Stored items
--*--

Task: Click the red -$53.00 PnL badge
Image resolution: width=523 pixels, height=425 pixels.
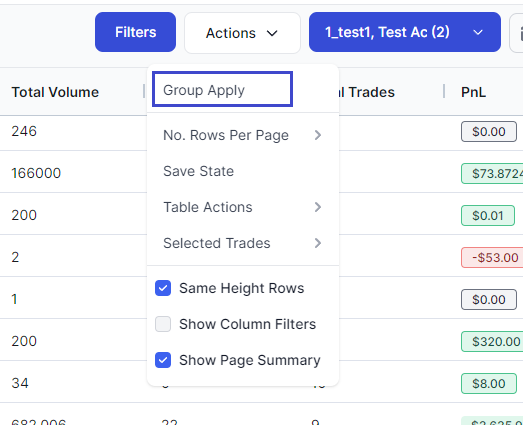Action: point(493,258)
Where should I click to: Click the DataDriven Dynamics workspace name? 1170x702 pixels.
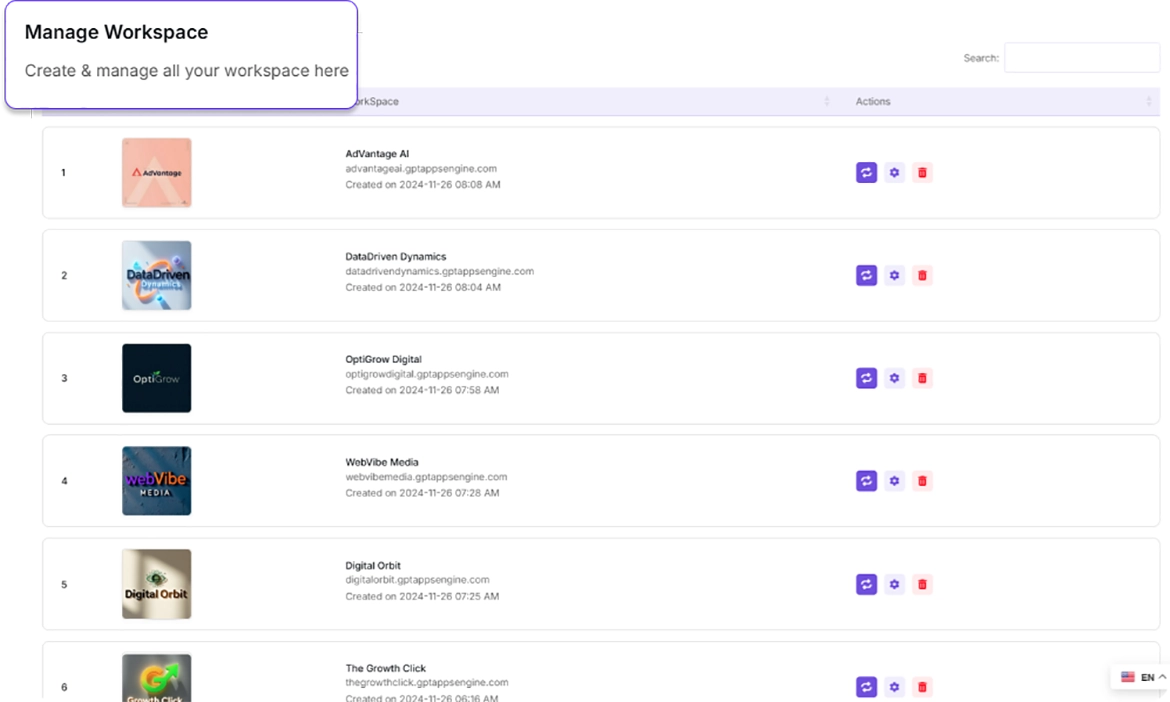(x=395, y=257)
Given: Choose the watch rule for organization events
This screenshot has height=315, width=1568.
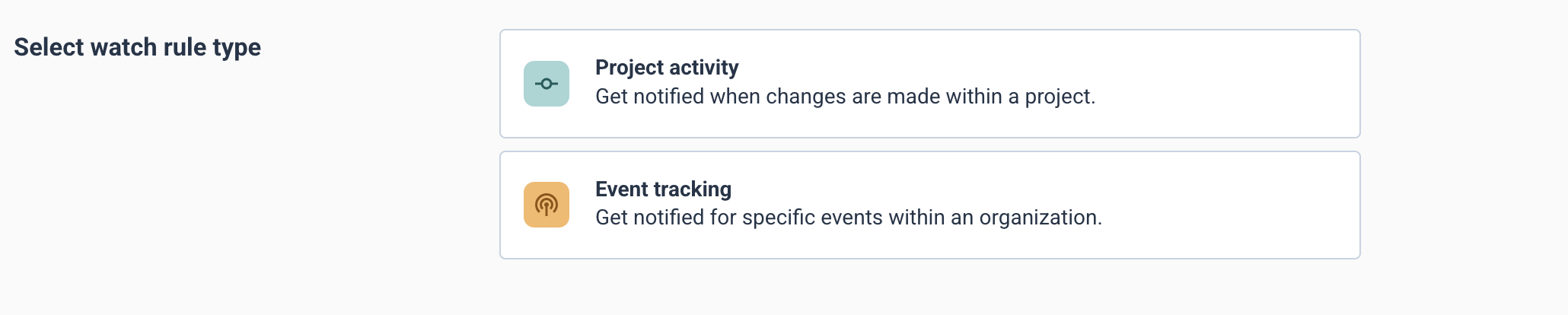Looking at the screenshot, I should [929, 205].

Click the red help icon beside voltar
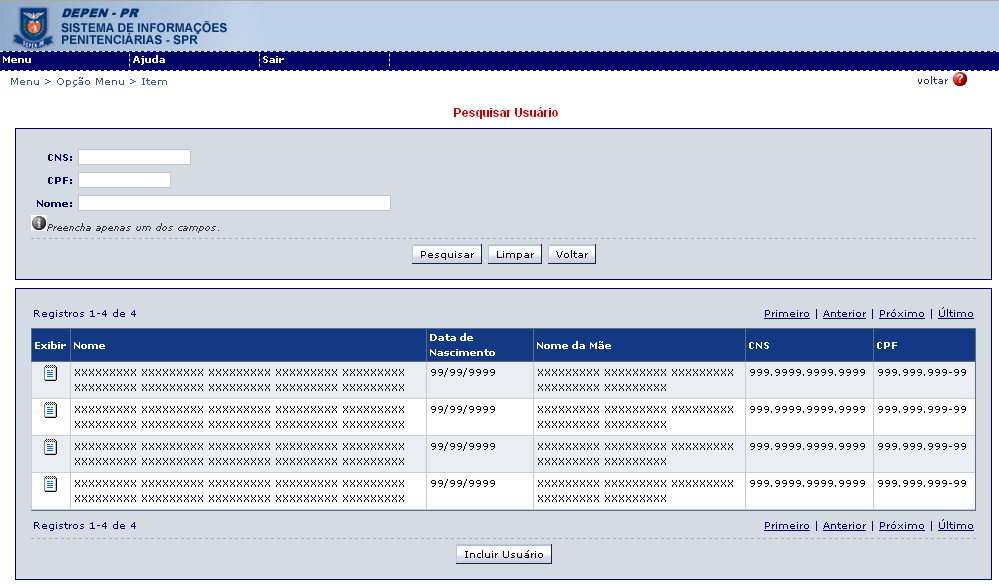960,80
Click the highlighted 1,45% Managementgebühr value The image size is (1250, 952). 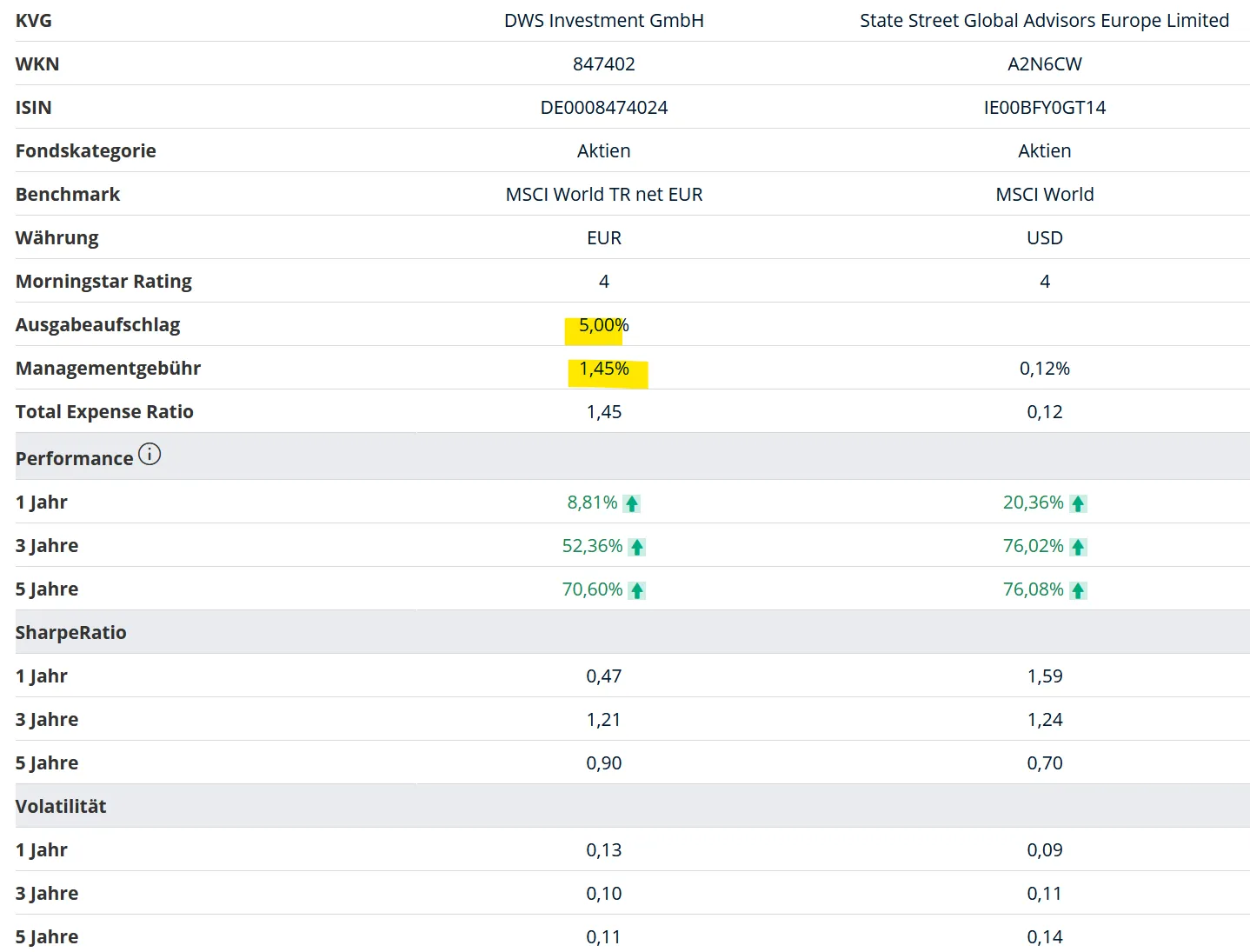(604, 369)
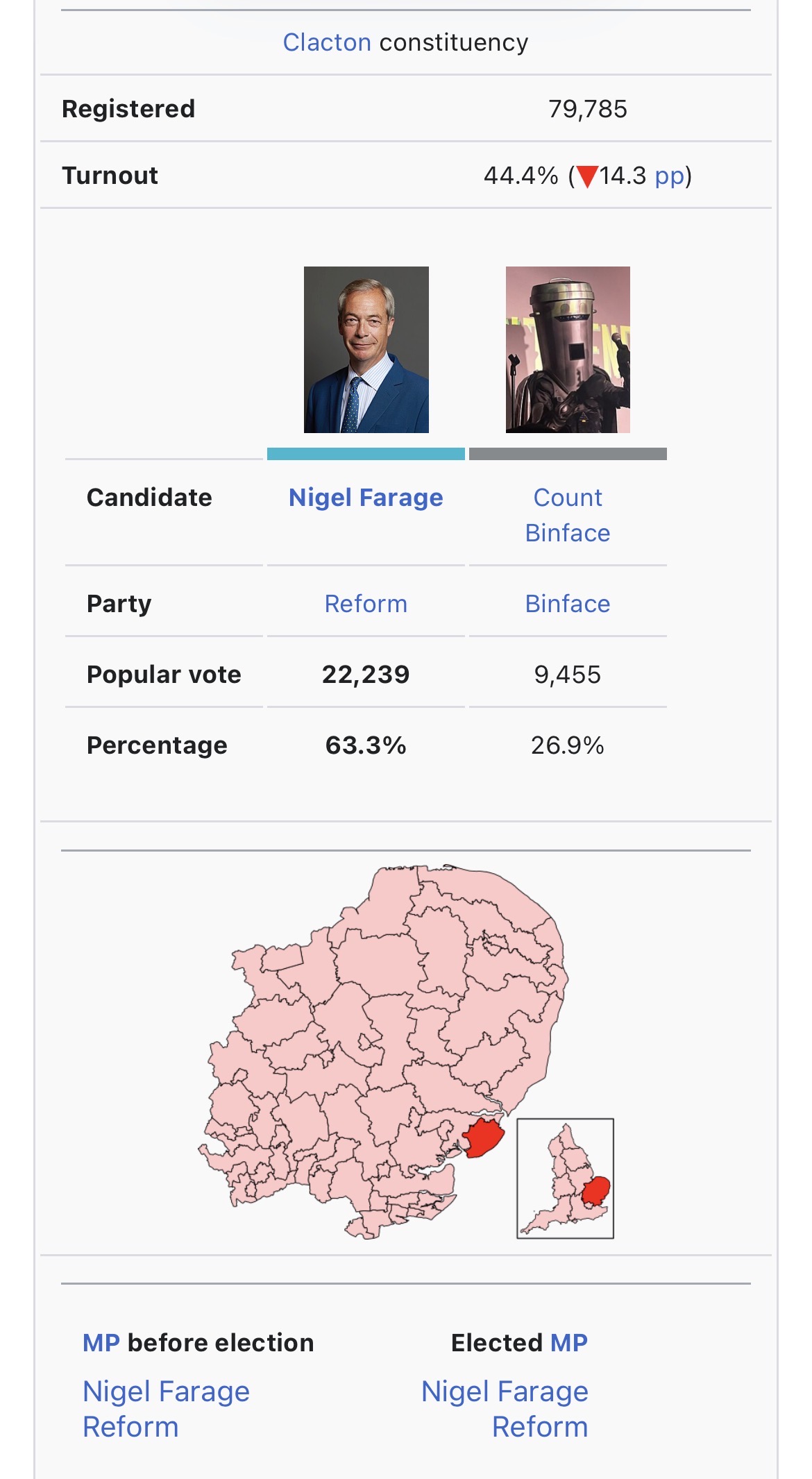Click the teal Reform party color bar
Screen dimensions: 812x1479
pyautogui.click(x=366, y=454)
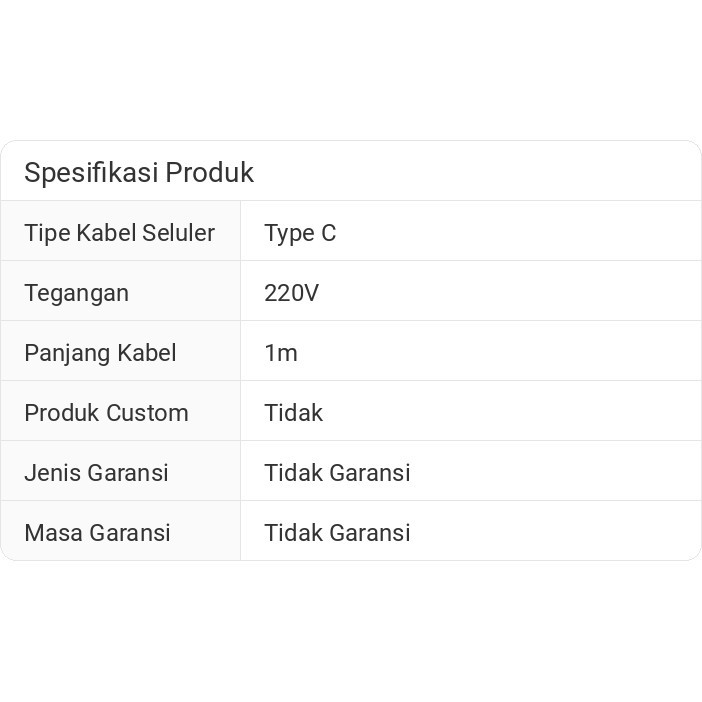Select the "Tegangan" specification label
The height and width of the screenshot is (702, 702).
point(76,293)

--*--

What to do: A verbatim copy of the records is expected, from their first line through the line with "Given: Choose the", inclusive, with the pictures removed.

Solution:
Task: Click the red -$53.00 PnL badge
Image resolution: width=523 pixels, height=425 pixels.
Action: point(493,258)
Where should I click to: Click the DataDriven Dynamics workspace name? 1170x702 pixels.
(x=395, y=257)
Given: Choose the watch rule for organization events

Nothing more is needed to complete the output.